Washington, DC – Following is a statement from Christine Owens, executive director of the National Employment Law Project:

According to media reports, the Department of Labor has rightly decided to defend the use of salary thresholds as a basis for deciding whether employers can exempt certain salaried employees from overtime pay.  Salary thresholds are practical bright-line tests that employers and employees alike have relied on for decades to determine who’s in and who’s out when it comes to overtime pay protection.  Thresholds meet the purpose of the FLSA’s overtime exemption when they are set high enough to distinguish those salaried employees whose work legitimately warrants exemption from those who should remain covered, and when they provide adequate protection against long hours and low pay for employees who are managers in name only.  The Department of Labor struck the right balance last year when, in responding to decades of erratic and inadequate attention to the exemptions’ salary thresholds, it set the threshold at slightly above $47,000 per year. Anyone making less than that would have to get paid overtime after 40 hours in a week.

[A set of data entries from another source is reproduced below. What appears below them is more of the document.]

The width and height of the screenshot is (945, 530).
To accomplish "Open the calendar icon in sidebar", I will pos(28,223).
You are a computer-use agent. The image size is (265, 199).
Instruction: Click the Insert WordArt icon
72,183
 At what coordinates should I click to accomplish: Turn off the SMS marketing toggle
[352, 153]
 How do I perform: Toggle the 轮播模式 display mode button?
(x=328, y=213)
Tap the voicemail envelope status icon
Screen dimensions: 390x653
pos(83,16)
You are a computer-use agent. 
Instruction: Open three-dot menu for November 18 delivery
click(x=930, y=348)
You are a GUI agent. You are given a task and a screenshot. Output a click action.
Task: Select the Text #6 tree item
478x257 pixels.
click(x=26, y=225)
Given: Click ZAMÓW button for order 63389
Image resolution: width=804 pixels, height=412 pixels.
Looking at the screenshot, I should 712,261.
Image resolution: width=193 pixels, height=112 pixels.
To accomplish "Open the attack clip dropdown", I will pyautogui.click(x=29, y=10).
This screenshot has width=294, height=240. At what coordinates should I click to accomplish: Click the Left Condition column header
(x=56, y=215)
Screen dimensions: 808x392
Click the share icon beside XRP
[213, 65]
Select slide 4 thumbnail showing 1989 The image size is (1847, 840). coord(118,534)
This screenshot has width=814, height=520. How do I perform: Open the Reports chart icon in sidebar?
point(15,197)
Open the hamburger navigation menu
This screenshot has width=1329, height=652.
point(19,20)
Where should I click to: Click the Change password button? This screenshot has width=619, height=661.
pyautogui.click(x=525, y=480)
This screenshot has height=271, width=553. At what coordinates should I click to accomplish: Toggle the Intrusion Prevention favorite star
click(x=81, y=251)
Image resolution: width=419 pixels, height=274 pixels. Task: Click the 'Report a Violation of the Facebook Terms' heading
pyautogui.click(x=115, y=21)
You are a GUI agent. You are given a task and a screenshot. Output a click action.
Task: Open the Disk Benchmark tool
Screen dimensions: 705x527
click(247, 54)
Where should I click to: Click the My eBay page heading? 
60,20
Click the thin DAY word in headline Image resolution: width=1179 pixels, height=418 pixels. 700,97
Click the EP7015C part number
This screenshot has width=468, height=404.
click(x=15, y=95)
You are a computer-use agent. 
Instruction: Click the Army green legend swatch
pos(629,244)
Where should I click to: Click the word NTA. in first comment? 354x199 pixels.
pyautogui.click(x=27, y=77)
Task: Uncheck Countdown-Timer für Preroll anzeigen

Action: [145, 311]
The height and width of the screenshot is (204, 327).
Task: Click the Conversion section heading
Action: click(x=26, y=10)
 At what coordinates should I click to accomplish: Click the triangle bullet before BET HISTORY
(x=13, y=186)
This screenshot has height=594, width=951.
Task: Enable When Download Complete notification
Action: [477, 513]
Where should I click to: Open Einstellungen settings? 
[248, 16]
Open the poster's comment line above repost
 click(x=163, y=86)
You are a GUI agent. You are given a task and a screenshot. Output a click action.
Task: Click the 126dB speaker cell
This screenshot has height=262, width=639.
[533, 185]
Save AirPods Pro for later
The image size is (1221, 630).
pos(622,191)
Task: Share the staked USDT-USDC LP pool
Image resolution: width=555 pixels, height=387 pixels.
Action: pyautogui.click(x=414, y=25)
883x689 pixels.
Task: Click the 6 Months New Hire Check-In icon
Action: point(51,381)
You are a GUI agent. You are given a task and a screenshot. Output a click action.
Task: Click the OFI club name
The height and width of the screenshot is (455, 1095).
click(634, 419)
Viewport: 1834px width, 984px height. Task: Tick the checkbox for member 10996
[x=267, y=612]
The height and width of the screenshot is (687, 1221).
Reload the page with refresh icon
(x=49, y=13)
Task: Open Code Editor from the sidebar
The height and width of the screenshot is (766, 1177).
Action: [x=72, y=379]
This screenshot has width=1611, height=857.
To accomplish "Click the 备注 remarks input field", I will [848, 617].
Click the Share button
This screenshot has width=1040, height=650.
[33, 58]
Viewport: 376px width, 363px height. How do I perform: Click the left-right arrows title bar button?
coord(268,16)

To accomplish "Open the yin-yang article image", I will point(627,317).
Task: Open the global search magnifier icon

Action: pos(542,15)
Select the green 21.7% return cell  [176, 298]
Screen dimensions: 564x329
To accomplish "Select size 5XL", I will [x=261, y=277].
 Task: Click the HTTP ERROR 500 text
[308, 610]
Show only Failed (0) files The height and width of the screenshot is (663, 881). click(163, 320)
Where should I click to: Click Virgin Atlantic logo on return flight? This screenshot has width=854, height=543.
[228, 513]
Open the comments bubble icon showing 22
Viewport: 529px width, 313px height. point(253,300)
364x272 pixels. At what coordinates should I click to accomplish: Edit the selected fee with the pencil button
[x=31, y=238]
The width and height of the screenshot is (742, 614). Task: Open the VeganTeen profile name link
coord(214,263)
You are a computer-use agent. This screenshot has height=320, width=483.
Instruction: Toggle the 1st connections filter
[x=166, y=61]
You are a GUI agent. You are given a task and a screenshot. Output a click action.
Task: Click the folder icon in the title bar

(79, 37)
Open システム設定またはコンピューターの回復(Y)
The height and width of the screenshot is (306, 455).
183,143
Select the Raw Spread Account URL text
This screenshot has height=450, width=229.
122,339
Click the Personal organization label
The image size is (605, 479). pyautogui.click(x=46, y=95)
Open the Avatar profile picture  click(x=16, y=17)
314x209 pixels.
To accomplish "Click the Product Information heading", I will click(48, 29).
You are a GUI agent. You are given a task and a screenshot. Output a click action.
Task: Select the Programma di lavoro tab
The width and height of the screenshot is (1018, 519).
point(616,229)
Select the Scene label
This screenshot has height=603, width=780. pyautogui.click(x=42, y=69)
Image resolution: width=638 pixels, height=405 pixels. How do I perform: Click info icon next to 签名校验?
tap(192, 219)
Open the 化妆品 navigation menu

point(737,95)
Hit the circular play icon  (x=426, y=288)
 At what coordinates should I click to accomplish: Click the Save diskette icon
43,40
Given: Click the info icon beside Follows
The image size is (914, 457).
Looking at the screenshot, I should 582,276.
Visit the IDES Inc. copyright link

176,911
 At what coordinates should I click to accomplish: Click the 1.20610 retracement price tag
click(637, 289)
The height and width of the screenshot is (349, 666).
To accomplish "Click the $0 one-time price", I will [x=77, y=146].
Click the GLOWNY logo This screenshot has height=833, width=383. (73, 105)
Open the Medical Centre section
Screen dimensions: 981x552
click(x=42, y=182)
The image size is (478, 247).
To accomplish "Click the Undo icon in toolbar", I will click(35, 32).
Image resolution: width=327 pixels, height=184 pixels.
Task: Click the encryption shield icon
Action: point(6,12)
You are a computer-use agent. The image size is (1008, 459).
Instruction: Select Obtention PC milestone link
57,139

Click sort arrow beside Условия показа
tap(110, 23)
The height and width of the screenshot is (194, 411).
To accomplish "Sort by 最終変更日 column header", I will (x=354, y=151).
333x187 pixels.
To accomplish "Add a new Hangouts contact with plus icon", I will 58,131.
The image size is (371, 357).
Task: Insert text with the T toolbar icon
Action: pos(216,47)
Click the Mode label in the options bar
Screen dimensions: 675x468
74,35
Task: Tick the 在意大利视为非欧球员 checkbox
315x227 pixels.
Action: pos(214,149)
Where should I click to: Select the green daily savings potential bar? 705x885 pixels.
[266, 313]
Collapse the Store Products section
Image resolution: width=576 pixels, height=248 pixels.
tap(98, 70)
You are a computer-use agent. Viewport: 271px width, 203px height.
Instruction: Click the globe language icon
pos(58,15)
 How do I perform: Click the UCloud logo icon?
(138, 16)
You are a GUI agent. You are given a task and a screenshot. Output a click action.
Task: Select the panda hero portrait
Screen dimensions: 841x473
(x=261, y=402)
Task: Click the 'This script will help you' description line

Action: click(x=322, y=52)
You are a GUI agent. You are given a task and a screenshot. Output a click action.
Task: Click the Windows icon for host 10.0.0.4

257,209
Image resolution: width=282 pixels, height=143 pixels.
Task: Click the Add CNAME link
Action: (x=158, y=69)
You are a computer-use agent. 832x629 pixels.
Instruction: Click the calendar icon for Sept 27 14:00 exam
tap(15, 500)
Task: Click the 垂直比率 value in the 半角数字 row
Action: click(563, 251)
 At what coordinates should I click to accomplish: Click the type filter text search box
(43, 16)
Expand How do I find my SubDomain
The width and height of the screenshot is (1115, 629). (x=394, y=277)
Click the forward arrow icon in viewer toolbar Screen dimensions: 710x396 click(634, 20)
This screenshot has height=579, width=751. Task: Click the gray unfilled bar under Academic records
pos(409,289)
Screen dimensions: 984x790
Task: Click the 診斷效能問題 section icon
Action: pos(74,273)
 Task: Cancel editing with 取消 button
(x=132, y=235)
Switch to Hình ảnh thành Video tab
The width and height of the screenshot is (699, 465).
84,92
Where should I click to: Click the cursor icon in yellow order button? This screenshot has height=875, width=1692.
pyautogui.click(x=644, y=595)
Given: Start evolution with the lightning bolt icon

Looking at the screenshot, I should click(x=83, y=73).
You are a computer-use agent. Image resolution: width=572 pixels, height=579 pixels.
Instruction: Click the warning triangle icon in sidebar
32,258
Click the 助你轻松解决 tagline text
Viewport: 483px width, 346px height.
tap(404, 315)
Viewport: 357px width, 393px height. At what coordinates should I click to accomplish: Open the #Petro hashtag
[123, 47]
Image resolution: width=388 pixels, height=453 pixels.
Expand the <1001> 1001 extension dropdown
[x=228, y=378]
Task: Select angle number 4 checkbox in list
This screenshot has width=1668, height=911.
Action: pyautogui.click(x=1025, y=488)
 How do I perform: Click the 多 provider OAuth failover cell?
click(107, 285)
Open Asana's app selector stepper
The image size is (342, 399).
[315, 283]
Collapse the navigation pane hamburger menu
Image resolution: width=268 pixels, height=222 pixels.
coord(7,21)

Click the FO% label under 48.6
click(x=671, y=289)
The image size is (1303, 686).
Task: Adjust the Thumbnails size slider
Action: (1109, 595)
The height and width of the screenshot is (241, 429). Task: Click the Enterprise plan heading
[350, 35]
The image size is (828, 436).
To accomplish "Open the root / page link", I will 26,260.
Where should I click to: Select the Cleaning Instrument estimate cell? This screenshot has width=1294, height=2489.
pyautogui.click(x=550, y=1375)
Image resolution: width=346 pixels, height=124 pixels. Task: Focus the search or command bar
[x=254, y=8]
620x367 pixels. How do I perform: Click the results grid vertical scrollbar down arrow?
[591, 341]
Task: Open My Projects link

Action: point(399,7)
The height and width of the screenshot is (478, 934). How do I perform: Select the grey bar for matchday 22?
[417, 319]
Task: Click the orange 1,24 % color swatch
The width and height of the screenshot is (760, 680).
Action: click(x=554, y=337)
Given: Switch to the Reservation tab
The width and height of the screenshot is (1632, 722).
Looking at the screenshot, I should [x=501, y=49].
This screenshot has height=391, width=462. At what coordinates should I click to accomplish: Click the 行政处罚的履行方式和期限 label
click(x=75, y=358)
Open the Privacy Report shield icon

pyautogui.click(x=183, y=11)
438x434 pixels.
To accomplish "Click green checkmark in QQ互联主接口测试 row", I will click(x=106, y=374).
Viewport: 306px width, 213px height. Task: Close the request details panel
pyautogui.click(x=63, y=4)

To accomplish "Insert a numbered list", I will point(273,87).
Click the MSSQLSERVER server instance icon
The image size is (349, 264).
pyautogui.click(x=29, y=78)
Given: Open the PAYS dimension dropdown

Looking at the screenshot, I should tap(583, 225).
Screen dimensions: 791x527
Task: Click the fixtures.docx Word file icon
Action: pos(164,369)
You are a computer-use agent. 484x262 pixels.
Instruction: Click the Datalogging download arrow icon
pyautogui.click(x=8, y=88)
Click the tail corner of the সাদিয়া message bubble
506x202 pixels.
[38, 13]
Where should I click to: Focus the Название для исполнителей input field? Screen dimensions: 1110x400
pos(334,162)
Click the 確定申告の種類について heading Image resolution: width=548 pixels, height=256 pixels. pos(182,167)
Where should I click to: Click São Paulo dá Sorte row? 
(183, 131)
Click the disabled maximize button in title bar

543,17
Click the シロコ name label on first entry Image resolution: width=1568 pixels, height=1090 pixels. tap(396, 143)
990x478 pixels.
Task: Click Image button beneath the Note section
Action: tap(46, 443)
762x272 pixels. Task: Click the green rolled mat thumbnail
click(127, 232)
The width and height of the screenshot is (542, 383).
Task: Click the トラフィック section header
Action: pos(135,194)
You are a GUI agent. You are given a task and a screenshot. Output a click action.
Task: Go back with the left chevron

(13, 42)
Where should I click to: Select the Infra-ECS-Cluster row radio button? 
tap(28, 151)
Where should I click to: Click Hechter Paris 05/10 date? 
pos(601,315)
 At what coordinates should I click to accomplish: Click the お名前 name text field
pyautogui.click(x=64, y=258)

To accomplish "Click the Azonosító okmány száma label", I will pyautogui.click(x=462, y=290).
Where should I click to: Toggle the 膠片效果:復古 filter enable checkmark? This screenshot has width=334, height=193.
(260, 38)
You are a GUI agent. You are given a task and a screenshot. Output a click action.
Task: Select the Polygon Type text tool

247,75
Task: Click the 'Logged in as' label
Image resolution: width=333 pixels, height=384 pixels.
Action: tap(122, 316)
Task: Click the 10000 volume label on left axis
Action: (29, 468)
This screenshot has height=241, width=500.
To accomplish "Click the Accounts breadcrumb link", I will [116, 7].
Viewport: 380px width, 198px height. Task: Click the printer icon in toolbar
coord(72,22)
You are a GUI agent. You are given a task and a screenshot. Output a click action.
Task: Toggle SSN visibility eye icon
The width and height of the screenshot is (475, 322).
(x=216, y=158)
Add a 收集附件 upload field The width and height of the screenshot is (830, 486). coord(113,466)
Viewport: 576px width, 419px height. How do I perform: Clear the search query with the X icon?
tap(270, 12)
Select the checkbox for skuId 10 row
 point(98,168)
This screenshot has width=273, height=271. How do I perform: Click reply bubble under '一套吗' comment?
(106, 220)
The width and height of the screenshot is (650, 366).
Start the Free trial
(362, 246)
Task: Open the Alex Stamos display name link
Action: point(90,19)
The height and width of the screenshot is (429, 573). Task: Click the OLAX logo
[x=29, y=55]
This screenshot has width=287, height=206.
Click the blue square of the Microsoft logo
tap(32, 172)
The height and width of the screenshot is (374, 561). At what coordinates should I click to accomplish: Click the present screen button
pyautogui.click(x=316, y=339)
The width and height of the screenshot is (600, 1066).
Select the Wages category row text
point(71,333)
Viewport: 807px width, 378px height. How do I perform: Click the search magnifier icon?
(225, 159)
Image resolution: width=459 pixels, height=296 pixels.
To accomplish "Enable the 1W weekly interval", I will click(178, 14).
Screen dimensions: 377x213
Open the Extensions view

However, Secretary Acosta has made little secret of his desire to lower the salary threshold, a clear capitulation to the businesses and their lobbies who complained so loudly about having to fully pay workers for the labor they perform. And DOL is preparing to issue a Request for Information to the public that seems to be the beginning of its process to revisit the regulations finalized by the Obama Administration.  Not only would such an action be a clear slap-in-the-face to the 13 million workers the Obama regulation protects, but it’s also a colossal waste of time and resources.  The DOL spent more than 2 years working on the last regulation, soliciting extensive comment from stakeholders prior to regulation, engaging in a full notice and comment period, and then further considering the nearly 300,000 comments submitted, the overwhelming majority of which were favorable to the proposed rule.

If, as the President promised in his Inaugural speech, every decision of his administration will be made to benefit our nation’s workers, then DOL should vigorously defend not just its authority to set a salary threshold, but should defend the threshold itself, and its indexing mechanism, that was finalized last year.